**Exercise prompt:**
Quote the rows from the line containing "Open the browser" up to and including the line containing "coord(343,224)", reproducing them exactly.

**Material:**
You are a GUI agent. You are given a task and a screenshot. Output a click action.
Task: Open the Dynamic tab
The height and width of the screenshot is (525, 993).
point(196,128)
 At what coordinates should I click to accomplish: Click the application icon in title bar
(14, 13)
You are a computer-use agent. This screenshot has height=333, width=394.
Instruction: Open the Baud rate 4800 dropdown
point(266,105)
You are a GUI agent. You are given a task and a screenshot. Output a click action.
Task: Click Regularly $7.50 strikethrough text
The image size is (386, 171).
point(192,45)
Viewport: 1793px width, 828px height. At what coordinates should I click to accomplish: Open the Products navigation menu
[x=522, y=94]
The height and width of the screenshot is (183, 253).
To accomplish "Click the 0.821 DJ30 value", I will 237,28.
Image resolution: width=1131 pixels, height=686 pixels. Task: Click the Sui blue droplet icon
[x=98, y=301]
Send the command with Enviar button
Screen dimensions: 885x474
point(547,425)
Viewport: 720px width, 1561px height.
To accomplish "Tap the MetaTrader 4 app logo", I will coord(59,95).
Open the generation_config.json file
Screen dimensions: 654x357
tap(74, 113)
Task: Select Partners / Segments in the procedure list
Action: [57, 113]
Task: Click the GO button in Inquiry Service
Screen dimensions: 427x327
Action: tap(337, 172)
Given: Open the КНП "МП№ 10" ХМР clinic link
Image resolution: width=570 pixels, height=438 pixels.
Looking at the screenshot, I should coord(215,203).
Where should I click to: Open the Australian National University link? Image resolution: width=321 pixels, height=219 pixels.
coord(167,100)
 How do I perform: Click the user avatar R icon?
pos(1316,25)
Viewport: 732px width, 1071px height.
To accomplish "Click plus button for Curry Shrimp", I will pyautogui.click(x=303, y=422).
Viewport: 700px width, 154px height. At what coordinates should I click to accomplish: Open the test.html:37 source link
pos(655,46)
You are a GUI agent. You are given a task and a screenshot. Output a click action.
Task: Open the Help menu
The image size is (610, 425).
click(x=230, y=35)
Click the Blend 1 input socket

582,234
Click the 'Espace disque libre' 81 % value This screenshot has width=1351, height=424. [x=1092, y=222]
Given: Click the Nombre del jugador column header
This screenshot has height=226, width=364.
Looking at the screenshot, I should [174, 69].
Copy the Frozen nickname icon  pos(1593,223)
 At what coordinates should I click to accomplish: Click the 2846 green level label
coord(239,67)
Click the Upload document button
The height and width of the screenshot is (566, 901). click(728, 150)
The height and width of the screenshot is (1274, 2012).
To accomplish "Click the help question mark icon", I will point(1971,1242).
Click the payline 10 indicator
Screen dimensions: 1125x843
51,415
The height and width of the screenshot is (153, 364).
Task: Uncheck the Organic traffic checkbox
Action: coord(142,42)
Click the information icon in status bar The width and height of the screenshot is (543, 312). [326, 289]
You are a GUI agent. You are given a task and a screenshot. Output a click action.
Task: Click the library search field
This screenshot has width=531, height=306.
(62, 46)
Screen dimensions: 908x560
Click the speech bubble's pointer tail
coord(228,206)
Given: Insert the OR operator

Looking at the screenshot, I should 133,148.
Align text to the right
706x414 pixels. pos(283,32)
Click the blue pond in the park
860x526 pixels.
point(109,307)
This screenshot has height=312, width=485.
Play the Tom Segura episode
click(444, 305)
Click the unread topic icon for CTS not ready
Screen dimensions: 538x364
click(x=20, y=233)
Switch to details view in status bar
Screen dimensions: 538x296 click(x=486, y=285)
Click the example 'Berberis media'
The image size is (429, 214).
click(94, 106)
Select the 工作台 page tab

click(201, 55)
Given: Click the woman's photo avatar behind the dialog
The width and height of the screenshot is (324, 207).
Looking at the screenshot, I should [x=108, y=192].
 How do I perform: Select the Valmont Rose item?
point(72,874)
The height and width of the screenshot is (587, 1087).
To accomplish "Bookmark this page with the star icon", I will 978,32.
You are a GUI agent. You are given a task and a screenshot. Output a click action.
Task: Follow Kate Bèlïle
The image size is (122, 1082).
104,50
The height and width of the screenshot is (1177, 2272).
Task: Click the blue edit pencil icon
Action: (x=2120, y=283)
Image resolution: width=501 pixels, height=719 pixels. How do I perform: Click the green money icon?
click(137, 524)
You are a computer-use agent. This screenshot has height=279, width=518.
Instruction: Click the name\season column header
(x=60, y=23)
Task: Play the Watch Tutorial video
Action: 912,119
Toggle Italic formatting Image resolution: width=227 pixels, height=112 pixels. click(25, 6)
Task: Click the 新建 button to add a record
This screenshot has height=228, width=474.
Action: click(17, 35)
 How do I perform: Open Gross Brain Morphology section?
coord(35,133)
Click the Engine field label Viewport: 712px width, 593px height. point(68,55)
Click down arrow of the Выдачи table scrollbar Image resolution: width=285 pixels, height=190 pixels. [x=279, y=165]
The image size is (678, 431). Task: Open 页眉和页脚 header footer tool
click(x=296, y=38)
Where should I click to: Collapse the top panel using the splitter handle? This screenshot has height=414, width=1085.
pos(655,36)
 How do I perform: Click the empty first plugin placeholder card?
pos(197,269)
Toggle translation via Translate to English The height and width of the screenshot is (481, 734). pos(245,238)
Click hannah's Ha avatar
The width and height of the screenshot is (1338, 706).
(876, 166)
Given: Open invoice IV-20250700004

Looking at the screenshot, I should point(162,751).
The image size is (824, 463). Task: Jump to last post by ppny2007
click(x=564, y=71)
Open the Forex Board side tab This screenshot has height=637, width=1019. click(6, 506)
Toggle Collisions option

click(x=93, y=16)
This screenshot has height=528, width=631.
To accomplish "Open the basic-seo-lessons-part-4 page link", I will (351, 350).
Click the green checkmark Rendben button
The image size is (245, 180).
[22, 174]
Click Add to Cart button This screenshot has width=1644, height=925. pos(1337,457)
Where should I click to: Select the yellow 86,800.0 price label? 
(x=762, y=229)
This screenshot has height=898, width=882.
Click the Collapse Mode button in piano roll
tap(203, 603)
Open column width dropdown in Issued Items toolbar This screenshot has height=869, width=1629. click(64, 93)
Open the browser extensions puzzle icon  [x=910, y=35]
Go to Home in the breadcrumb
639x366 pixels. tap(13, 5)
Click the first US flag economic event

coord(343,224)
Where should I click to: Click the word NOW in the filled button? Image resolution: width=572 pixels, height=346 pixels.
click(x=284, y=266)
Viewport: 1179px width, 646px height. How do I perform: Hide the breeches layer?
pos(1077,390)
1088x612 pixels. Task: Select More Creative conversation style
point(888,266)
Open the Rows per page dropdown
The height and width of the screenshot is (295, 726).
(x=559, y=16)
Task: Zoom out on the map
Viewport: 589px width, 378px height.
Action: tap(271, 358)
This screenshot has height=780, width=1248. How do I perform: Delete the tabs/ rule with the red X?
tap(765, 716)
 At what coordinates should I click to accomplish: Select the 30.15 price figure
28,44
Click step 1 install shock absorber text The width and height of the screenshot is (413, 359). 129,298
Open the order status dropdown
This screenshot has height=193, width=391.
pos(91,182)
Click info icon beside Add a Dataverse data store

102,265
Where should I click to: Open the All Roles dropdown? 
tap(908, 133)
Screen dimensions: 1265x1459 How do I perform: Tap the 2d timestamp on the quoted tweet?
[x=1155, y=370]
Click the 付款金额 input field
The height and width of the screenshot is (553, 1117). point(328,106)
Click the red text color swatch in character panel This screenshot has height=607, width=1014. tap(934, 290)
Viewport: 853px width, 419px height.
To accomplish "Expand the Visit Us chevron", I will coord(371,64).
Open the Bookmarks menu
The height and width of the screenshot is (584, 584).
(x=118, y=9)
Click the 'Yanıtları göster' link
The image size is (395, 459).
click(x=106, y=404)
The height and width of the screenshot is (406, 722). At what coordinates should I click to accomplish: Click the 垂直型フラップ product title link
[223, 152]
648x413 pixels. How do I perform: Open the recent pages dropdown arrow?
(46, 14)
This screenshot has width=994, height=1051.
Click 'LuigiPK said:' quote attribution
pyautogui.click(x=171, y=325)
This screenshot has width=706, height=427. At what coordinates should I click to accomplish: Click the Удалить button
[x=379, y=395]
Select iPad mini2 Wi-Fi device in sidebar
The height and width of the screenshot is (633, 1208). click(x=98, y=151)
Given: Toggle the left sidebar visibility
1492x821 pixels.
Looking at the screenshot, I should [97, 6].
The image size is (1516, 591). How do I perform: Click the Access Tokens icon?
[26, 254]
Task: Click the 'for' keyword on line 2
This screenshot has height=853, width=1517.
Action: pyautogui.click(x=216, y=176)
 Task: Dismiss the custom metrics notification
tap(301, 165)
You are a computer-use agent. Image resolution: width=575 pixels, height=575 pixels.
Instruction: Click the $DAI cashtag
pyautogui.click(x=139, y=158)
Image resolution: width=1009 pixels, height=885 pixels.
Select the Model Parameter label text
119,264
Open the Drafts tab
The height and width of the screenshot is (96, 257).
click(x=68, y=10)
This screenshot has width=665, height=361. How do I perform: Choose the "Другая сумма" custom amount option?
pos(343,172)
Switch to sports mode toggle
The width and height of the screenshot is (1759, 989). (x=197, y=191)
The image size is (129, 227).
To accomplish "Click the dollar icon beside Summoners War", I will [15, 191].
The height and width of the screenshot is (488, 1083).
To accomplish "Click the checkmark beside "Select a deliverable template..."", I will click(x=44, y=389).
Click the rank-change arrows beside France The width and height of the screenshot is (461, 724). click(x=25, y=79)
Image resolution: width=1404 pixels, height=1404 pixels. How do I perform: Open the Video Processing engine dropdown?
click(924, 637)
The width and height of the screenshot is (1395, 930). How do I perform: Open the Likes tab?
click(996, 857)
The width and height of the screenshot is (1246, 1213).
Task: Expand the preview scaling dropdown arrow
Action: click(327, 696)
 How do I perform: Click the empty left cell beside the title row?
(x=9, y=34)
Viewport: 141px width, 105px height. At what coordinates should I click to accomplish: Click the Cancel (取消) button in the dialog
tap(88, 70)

**The reply:**
Open the browser extensions puzzle icon  [x=910, y=35]
Go to Home in the breadcrumb
639x366 pixels. tap(13, 5)
Click the first US flag economic event

coord(343,224)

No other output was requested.